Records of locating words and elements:
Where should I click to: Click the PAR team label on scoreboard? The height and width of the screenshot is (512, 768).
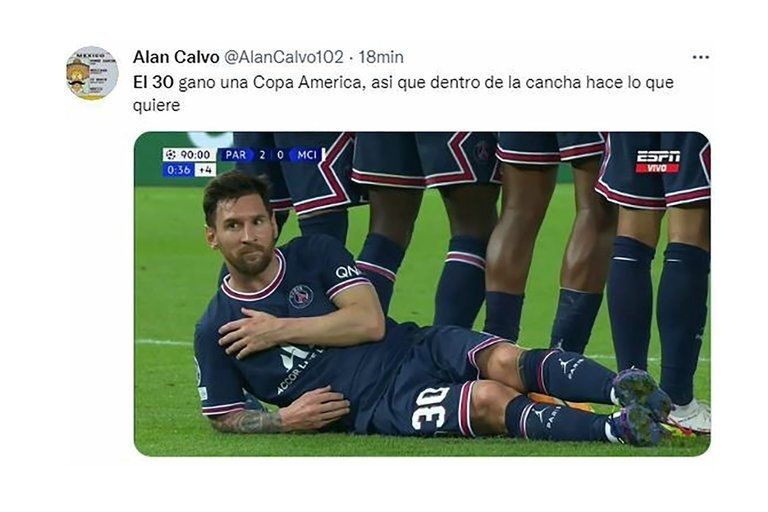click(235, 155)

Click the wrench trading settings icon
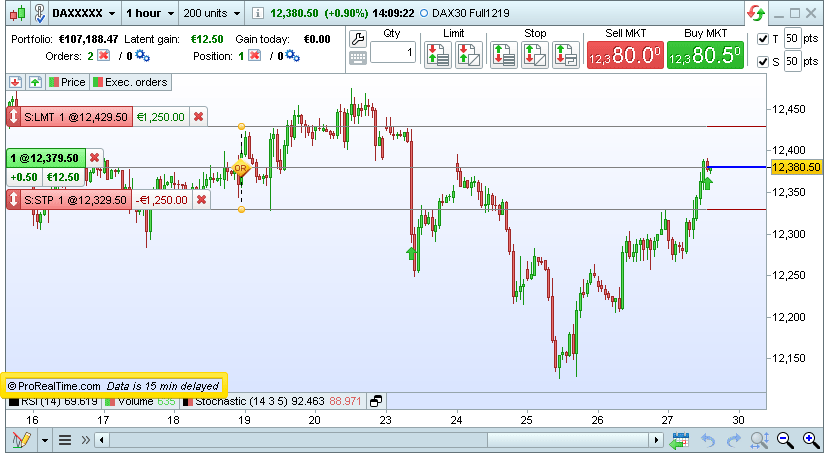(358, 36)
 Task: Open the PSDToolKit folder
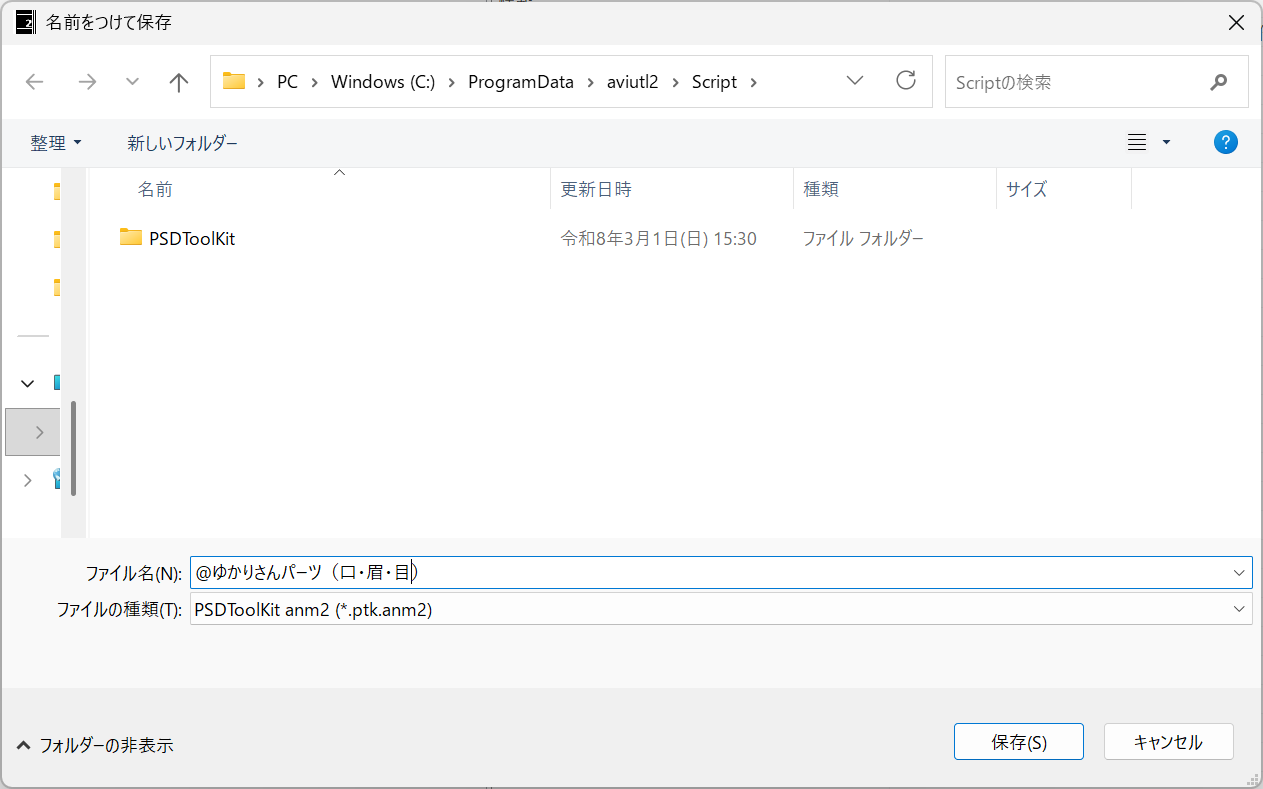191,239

Your task: Scale the data above by rewriting every line, requests included, with each coordinate in the answers multiplied by 0.7 and rounded to the nearest whole number, halves rounded up. Leave the numbers in the requests unchanged, and omit the pictures from your output.

Task answer:
Where should I click to: Click the PAR team label on scoreboard? The height and width of the screenshot is (512, 768).
click(165, 109)

Click the wrench trading settings icon
(251, 25)
 Task: Open the PSDToolKit folder
134,167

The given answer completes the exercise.